Dot Gibson, general secretary of the National Pensioners Convention, responds to the social care white paper

The government has been spectacularly slow in getting to grips with the issue of care funding and today we have been told we will have to wait until the end of next year before we get an answer. We’ve had around 20 reports in the last 14 years which have all showed how the current system is in crisis and needs urgent attention, but the government seems incapable of understanding what urgent means for the 1m older people who are currently struggling with an inadequate care system. Today’s white paper smacks of being is too little, too late.

Suggestions that people should pay up to £75,000 towards their care before the state steps in are absolutely outrageous. Why is social care one of the few areas that we don’t fund through general taxation, like education, the armed services and the NHS? Instead we say to frail elderly people you are on your own; use your savings, sell your house and get on with it. We urgently need a National Care Service paid for by everyone so that we share the cost of care and ensure everyone gets the support they need in later life. For just 75p a day, the average tax payer could help fund a much needed comprehensive, good quality care system that treats older people with dignity.

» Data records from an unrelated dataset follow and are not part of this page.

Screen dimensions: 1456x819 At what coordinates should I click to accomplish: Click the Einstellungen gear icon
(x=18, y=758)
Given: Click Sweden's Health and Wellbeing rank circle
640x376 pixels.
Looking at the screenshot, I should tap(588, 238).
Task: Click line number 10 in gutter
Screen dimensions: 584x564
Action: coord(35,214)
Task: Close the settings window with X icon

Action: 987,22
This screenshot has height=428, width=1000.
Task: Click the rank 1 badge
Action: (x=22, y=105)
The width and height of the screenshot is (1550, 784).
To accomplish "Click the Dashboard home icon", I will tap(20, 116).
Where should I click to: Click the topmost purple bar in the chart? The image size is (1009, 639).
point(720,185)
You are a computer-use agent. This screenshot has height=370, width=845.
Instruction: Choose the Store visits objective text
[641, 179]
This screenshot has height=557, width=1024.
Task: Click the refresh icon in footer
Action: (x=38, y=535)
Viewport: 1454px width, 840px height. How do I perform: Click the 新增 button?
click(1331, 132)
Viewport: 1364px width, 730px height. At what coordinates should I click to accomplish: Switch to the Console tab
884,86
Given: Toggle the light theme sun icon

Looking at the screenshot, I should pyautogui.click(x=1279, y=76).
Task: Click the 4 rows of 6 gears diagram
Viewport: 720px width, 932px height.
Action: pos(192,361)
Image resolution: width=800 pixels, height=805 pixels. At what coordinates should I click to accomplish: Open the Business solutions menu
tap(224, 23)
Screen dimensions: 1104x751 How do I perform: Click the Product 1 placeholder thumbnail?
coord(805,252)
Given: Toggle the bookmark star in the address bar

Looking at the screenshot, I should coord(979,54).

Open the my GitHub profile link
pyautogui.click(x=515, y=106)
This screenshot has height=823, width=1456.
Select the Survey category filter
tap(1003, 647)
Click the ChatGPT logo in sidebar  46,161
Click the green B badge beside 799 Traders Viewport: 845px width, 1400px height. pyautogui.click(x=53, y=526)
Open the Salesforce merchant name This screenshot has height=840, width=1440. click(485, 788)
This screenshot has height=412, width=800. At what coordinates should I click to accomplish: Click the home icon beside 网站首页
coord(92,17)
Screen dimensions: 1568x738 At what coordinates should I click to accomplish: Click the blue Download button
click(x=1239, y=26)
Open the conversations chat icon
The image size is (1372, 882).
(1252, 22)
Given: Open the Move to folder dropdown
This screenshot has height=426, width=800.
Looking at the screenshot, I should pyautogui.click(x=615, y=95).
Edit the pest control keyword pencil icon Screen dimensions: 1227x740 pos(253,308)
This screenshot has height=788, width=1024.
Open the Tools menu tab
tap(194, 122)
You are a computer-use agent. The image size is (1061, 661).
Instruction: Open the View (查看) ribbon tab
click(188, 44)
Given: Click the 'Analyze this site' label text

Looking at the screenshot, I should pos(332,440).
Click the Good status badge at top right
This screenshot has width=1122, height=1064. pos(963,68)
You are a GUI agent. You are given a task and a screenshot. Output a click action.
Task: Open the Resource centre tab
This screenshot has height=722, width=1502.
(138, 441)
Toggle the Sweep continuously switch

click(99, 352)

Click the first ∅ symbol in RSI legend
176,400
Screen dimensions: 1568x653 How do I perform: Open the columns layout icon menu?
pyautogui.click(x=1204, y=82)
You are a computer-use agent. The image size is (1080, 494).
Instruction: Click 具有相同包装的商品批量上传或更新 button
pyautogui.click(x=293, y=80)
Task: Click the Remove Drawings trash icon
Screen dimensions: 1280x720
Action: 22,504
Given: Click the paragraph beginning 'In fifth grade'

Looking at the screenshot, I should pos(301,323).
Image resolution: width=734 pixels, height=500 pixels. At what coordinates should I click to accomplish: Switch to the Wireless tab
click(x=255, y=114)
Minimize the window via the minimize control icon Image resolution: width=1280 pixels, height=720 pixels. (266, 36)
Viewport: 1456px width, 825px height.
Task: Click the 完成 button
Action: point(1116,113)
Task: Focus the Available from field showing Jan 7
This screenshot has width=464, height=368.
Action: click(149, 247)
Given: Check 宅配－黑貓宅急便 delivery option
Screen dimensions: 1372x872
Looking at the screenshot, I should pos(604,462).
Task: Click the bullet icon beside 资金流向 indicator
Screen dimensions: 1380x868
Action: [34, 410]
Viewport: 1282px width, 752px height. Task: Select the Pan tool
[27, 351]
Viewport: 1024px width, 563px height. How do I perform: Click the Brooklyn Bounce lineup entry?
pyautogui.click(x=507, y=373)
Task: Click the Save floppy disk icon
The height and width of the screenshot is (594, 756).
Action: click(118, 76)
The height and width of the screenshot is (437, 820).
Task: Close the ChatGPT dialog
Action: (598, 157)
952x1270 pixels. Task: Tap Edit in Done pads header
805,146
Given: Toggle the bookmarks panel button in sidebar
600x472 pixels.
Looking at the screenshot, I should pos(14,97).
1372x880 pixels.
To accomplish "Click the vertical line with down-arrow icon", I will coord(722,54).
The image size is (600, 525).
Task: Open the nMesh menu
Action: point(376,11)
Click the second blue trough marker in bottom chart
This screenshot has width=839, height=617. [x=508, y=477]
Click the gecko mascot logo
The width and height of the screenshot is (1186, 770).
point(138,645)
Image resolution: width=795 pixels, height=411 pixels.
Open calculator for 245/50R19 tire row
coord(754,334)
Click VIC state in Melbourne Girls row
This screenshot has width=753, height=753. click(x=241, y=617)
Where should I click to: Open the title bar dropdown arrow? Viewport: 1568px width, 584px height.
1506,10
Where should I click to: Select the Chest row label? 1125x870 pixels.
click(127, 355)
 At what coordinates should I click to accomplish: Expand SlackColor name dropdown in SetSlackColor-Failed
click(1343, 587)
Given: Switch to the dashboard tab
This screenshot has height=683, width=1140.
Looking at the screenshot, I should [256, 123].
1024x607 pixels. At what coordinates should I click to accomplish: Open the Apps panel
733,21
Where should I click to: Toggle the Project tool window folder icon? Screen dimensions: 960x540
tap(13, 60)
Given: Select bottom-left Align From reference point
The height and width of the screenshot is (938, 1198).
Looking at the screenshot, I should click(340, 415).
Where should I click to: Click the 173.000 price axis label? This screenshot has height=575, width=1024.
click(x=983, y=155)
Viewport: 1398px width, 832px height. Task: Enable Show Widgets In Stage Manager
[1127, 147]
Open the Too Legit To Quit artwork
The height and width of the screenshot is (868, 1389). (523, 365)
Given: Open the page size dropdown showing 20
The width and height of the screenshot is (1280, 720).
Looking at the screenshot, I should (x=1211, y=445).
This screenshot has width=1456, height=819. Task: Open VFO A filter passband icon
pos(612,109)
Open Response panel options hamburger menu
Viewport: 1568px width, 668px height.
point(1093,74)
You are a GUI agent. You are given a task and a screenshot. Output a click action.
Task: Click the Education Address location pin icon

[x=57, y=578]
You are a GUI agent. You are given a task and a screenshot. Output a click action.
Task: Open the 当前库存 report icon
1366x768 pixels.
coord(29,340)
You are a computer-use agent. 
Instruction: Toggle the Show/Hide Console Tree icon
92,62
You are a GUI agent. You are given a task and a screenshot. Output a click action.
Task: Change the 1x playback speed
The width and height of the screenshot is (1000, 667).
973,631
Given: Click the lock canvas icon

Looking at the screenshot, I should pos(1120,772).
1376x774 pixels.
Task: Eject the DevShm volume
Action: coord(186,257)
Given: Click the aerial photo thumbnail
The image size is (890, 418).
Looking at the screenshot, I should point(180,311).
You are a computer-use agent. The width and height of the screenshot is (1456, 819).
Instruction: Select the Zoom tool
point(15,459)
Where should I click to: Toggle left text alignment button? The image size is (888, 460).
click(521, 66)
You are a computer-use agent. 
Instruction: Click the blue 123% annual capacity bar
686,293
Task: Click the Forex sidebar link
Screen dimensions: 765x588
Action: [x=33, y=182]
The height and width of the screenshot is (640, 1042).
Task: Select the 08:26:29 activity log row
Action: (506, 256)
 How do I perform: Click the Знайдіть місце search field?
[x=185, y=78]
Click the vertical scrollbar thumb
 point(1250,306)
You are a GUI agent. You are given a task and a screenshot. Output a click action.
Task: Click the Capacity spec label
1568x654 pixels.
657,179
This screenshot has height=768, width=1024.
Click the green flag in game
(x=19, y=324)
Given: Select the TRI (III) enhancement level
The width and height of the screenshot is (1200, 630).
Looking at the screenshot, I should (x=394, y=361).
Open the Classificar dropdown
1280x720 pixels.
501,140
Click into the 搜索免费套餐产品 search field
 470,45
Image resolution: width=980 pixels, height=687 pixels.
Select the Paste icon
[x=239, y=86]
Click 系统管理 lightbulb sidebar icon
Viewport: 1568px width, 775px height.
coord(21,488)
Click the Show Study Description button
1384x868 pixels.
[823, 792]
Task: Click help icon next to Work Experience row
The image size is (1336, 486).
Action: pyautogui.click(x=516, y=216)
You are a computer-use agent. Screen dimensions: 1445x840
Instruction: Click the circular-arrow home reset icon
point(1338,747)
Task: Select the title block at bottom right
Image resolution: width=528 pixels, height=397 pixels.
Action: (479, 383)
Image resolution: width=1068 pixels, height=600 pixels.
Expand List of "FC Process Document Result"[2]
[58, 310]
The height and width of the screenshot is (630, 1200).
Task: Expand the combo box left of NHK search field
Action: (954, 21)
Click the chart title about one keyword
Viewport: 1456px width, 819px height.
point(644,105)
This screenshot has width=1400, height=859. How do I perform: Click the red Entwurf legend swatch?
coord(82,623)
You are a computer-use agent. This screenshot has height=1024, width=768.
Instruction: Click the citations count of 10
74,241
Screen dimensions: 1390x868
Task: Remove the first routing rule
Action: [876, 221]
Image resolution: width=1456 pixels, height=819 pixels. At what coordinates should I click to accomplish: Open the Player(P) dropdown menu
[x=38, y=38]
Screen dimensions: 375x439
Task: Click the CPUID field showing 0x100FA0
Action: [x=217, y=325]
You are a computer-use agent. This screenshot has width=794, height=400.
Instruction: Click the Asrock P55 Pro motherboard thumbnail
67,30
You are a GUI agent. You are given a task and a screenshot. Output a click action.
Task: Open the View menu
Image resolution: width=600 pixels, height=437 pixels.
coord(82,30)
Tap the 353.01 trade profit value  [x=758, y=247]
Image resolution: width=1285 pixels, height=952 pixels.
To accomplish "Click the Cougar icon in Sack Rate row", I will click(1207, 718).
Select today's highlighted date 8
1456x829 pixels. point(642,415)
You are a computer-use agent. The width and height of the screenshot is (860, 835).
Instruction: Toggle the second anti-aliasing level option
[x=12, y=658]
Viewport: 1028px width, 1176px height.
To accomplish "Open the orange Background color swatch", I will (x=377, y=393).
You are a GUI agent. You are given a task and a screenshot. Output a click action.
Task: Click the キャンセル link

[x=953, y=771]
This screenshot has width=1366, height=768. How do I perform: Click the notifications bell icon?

The white paper is short on ideas to solve the care crisis. There is no attempt to end the unfair postcode lottery which allows different councils to charge different amounts for an hour’s worth of care, no effort to widen access to care services for the 800,000 people who are currently excluded from the system but desperately need care, and no end to the means-test which penalises many people with small savings and a modest home. It’s a wasted opportunity that adds to the uncertainty for millions of older people and their families.

Under these proposals people will still end up having to pay for care by selling their homes – the only difference will be that it will be done after they’ve died. Many local councils already offer such as scheme and often it’s interest free rather than the interest added scheme the government is proposing. Whichever way you look at it, it’s a death tax. It’s also very doubtful that people will take out costly private care insurance because they have no idea whether or not they will actually need it. The vast majority of people will therefore keep their fingers crossed and hope it doesn’t happen to them.

The government is proposing to now remove hundreds of thousands of frail older people from having a right to care, by saying that only those with the most extreme needs will qualify for support. This will place an added strain on the army of unpaid carers who will now have to soldier on without any real support or help.

Many older people simply do not want to become mini-employers with the responsibility for sorting out annual leave, maternity pay or national insurance for their care workers. This puts vulnerable older people in an intolerable position and is open to widespread abuse.